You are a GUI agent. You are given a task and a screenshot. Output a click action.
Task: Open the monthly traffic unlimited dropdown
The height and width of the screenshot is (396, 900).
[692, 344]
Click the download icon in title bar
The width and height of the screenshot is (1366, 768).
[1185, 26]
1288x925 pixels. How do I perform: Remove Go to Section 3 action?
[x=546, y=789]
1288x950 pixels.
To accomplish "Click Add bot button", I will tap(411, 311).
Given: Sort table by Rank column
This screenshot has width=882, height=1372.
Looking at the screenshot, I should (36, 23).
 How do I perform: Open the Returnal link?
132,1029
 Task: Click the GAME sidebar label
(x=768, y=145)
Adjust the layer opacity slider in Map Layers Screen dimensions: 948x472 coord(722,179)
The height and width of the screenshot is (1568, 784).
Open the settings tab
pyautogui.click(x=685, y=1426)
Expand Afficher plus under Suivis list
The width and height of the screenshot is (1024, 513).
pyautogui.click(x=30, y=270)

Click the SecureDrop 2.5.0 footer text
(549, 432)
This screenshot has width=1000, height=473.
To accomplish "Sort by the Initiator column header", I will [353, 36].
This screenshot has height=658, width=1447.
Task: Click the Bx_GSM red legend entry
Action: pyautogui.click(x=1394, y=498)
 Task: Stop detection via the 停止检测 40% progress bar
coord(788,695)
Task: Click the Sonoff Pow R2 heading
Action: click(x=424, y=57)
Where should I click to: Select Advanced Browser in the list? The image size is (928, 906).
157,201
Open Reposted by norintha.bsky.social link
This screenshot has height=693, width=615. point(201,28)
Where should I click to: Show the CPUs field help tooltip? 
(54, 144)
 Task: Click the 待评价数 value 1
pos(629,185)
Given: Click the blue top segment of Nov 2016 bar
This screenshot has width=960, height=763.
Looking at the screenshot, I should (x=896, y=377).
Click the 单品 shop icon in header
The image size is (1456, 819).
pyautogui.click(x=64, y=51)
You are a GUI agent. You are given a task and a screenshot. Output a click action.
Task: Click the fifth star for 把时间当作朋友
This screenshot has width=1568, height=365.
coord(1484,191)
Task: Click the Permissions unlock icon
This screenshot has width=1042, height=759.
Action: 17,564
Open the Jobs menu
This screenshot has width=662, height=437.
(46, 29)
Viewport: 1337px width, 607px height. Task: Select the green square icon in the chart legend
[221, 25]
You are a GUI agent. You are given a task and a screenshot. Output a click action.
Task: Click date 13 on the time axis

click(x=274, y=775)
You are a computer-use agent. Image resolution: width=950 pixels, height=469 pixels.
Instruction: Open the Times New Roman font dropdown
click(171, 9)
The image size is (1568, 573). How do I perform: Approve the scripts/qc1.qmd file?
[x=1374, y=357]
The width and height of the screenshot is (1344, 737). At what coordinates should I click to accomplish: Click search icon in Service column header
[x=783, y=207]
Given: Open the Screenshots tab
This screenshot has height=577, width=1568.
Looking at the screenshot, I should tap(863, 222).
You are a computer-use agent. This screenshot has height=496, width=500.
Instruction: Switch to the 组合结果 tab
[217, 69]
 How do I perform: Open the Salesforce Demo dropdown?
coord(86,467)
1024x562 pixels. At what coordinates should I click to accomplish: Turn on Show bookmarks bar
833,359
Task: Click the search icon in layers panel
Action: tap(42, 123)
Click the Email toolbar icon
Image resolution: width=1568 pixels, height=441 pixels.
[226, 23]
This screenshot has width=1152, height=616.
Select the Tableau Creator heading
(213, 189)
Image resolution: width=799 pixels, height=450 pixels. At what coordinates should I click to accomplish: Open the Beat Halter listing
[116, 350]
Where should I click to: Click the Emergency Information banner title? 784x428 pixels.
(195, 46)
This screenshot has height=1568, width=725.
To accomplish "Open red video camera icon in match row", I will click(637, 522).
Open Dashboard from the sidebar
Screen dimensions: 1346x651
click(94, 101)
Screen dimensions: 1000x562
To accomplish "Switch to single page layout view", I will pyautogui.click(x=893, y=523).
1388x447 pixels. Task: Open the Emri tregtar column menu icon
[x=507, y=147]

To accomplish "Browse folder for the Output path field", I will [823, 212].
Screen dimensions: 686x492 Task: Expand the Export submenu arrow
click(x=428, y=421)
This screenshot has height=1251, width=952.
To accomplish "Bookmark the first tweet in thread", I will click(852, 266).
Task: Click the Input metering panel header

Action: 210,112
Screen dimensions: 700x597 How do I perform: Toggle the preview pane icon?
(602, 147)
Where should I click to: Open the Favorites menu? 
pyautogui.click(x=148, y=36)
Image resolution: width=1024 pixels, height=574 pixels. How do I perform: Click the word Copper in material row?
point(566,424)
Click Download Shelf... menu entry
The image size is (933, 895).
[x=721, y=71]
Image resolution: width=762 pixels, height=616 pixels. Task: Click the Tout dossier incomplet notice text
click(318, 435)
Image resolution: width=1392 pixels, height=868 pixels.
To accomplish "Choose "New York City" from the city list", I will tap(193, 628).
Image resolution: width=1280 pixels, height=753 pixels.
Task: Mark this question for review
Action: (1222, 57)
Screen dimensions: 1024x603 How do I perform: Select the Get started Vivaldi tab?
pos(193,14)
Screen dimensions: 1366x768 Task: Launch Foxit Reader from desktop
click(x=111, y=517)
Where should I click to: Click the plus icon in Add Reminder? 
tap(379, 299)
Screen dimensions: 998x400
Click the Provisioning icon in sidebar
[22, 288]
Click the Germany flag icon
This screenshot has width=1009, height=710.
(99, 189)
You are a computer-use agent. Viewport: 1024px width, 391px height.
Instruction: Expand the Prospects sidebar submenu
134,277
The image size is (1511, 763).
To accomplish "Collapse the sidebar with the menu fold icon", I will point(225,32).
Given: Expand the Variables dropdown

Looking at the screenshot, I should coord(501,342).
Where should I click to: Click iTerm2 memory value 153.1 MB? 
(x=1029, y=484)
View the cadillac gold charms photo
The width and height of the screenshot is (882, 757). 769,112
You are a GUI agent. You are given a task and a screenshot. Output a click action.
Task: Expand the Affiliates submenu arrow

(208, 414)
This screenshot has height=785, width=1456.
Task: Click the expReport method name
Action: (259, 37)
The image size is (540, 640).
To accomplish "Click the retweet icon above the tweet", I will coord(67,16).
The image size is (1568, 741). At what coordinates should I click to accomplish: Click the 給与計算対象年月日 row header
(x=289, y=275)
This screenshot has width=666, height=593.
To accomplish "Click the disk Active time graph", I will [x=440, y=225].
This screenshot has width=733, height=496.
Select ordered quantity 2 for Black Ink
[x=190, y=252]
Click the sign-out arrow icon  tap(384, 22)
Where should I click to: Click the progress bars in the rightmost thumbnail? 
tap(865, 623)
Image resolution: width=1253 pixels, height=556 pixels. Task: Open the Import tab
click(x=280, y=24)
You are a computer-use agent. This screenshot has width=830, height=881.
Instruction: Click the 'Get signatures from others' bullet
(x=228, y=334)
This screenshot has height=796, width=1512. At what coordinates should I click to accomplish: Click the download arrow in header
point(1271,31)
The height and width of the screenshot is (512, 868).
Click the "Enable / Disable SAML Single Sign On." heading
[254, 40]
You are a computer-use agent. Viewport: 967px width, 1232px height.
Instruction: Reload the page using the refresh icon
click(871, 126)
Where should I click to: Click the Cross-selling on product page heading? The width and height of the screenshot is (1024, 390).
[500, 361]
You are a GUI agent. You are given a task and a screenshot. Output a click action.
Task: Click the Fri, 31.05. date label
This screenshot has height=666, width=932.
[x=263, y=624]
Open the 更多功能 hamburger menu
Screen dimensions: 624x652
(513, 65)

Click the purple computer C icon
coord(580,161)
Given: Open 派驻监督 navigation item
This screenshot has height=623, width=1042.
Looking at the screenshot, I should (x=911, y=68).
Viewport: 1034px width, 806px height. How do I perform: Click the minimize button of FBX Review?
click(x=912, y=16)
★ ★ ★ ★
▸ Work item:
Return the listing in full, matching each word exactly.

▸ The completed task:
You are a GUI agent. You are given a task and a screenshot. Output a click action.
Task: Open the monthly traffic unlimited dropdown
The height and width of the screenshot is (396, 900).
[692, 344]
Click the download icon in title bar
The width and height of the screenshot is (1366, 768).
[1185, 26]
1288x925 pixels. How do I perform: Remove Go to Section 3 action?
[x=546, y=789]
1288x950 pixels.
To accomplish "Click Add bot button", I will tap(411, 311).
Given: Sort table by Rank column
This screenshot has width=882, height=1372.
Looking at the screenshot, I should (36, 23).
 How do I perform: Open the Returnal link?
132,1029
 Task: Click the GAME sidebar label
(x=768, y=145)
Adjust the layer opacity slider in Map Layers Screen dimensions: 948x472 coord(722,179)
The height and width of the screenshot is (1568, 784).
Open the settings tab
pyautogui.click(x=685, y=1426)
Expand Afficher plus under Suivis list
The width and height of the screenshot is (1024, 513).
pyautogui.click(x=30, y=270)

Click the SecureDrop 2.5.0 footer text
(549, 432)
This screenshot has width=1000, height=473.
To accomplish "Sort by the Initiator column header", I will [353, 36].
This screenshot has height=658, width=1447.
Task: Click the Bx_GSM red legend entry
Action: pyautogui.click(x=1394, y=498)
 Task: Stop detection via the 停止检测 40% progress bar
coord(788,695)
Task: Click the Sonoff Pow R2 heading
Action: click(x=424, y=57)
Where should I click to: Select Advanced Browser in the list? The image size is (928, 906).
157,201
Open Reposted by norintha.bsky.social link
This screenshot has height=693, width=615. point(201,28)
Where should I click to: Show the CPUs field help tooltip? 
(54, 144)
 Task: Click the 待评价数 value 1
pos(629,185)
Given: Click the blue top segment of Nov 2016 bar
This screenshot has width=960, height=763.
Looking at the screenshot, I should (x=896, y=377).
Click the 单品 shop icon in header
The image size is (1456, 819).
pyautogui.click(x=64, y=51)
You are a GUI agent. You are given a task and a screenshot. Output a click action.
Task: Click the fifth star for 把时间当作朋友
This screenshot has width=1568, height=365.
coord(1484,191)
Task: Click the Permissions unlock icon
This screenshot has width=1042, height=759.
Action: 17,564
Open the Jobs menu
This screenshot has width=662, height=437.
(46, 29)
Viewport: 1337px width, 607px height. Task: Select the green square icon in the chart legend
[221, 25]
You are a GUI agent. You are given a task and a screenshot. Output a click action.
Task: Click date 13 on the time axis

click(x=274, y=775)
You are a computer-use agent. Image resolution: width=950 pixels, height=469 pixels.
Instruction: Open the Times New Roman font dropdown
click(171, 9)
The image size is (1568, 573). How do I perform: Approve the scripts/qc1.qmd file?
[x=1374, y=357]
The width and height of the screenshot is (1344, 737). At what coordinates should I click to accomplish: Click search icon in Service column header
[x=783, y=207]
Given: Open the Screenshots tab
This screenshot has height=577, width=1568.
Looking at the screenshot, I should tap(863, 222).
You are a computer-use agent. This screenshot has height=496, width=500.
Instruction: Switch to the 组合结果 tab
[217, 69]
 How do I perform: Open the Salesforce Demo dropdown?
coord(86,467)
1024x562 pixels. At what coordinates should I click to accomplish: Turn on Show bookmarks bar
833,359
Task: Click the search icon in layers panel
Action: tap(42, 123)
Click the Email toolbar icon
Image resolution: width=1568 pixels, height=441 pixels.
[226, 23]
This screenshot has width=1152, height=616.
Select the Tableau Creator heading
(213, 189)
Image resolution: width=799 pixels, height=450 pixels. At what coordinates should I click to accomplish: Open the Beat Halter listing
[116, 350]
Where should I click to: Click the Emergency Information banner title? 784x428 pixels.
(195, 46)
This screenshot has height=1568, width=725.
To accomplish "Open red video camera icon in match row", I will click(637, 522).
Open Dashboard from the sidebar
Screen dimensions: 1346x651
click(94, 101)
Screen dimensions: 1000x562
To accomplish "Switch to single page layout view", I will pyautogui.click(x=893, y=523).
1388x447 pixels. Task: Open the Emri tregtar column menu icon
[x=507, y=147]

To accomplish "Browse folder for the Output path field", I will [823, 212].
Screen dimensions: 686x492 Task: Expand the Export submenu arrow
click(x=428, y=421)
This screenshot has height=1251, width=952.
To accomplish "Bookmark the first tweet in thread", I will click(852, 266).
Task: Click the Input metering panel header

Action: 210,112
Screen dimensions: 700x597 How do I perform: Toggle the preview pane icon?
(602, 147)
Where should I click to: Open the Favorites menu? 
pyautogui.click(x=148, y=36)
Image resolution: width=1024 pixels, height=574 pixels. How do I perform: Click the word Copper in material row?
point(566,424)
Click Download Shelf... menu entry
The image size is (933, 895).
[x=721, y=71]
Image resolution: width=762 pixels, height=616 pixels. Task: Click the Tout dossier incomplet notice text
click(318, 435)
Image resolution: width=1392 pixels, height=868 pixels.
To accomplish "Choose "New York City" from the city list", I will tap(193, 628).
Image resolution: width=1280 pixels, height=753 pixels.
Task: Mark this question for review
Action: (1222, 57)
Screen dimensions: 1024x603 How do I perform: Select the Get started Vivaldi tab?
pos(193,14)
Screen dimensions: 1366x768 Task: Launch Foxit Reader from desktop
click(x=111, y=517)
Where should I click to: Click the plus icon in Add Reminder? 
tap(379, 299)
Screen dimensions: 998x400
Click the Provisioning icon in sidebar
[22, 288]
Click the Germany flag icon
This screenshot has width=1009, height=710.
(99, 189)
You are a computer-use agent. Viewport: 1024px width, 391px height.
Instruction: Expand the Prospects sidebar submenu
134,277
The image size is (1511, 763).
To accomplish "Collapse the sidebar with the menu fold icon", I will point(225,32).
Given: Expand the Variables dropdown

Looking at the screenshot, I should coord(501,342).
Where should I click to: Click iTerm2 memory value 153.1 MB? 
(x=1029, y=484)
View the cadillac gold charms photo
The width and height of the screenshot is (882, 757). 769,112
You are a GUI agent. You are given a task and a screenshot. Output a click action.
Task: Expand the Affiliates submenu arrow

(208, 414)
This screenshot has height=785, width=1456.
Task: Click the expReport method name
Action: (259, 37)
The image size is (540, 640).
To accomplish "Click the retweet icon above the tweet", I will coord(67,16).
The image size is (1568, 741). At what coordinates should I click to accomplish: Click the 給与計算対象年月日 row header
(x=289, y=275)
This screenshot has width=666, height=593.
To accomplish "Click the disk Active time graph", I will [x=440, y=225].
This screenshot has width=733, height=496.
Select ordered quantity 2 for Black Ink
[x=190, y=252]
Click the sign-out arrow icon  tap(384, 22)
Where should I click to: Click the progress bars in the rightmost thumbnail? 
tap(865, 623)
Image resolution: width=1253 pixels, height=556 pixels. Task: Open the Import tab
click(x=280, y=24)
You are a computer-use agent. This screenshot has width=830, height=881.
Instruction: Click the 'Get signatures from others' bullet
(x=228, y=334)
This screenshot has height=796, width=1512. At what coordinates should I click to accomplish: Click the download arrow in header
point(1271,31)
The height and width of the screenshot is (512, 868).
Click the "Enable / Disable SAML Single Sign On." heading
[254, 40]
You are a computer-use agent. Viewport: 967px width, 1232px height.
Instruction: Reload the page using the refresh icon
click(871, 126)
Where should I click to: Click the Cross-selling on product page heading? The width and height of the screenshot is (1024, 390).
[500, 361]
You are a GUI agent. You are given a task and a screenshot. Output a click action.
Task: Click the Fri, 31.05. date label
This screenshot has height=666, width=932.
[x=263, y=624]
Open the 更多功能 hamburger menu
Screen dimensions: 624x652
(513, 65)

Click the purple computer C icon
coord(580,161)
Given: Open 派驻监督 navigation item
This screenshot has height=623, width=1042.
Looking at the screenshot, I should (x=911, y=68).
Viewport: 1034px width, 806px height. How do I perform: Click the minimize button of FBX Review?
click(x=912, y=16)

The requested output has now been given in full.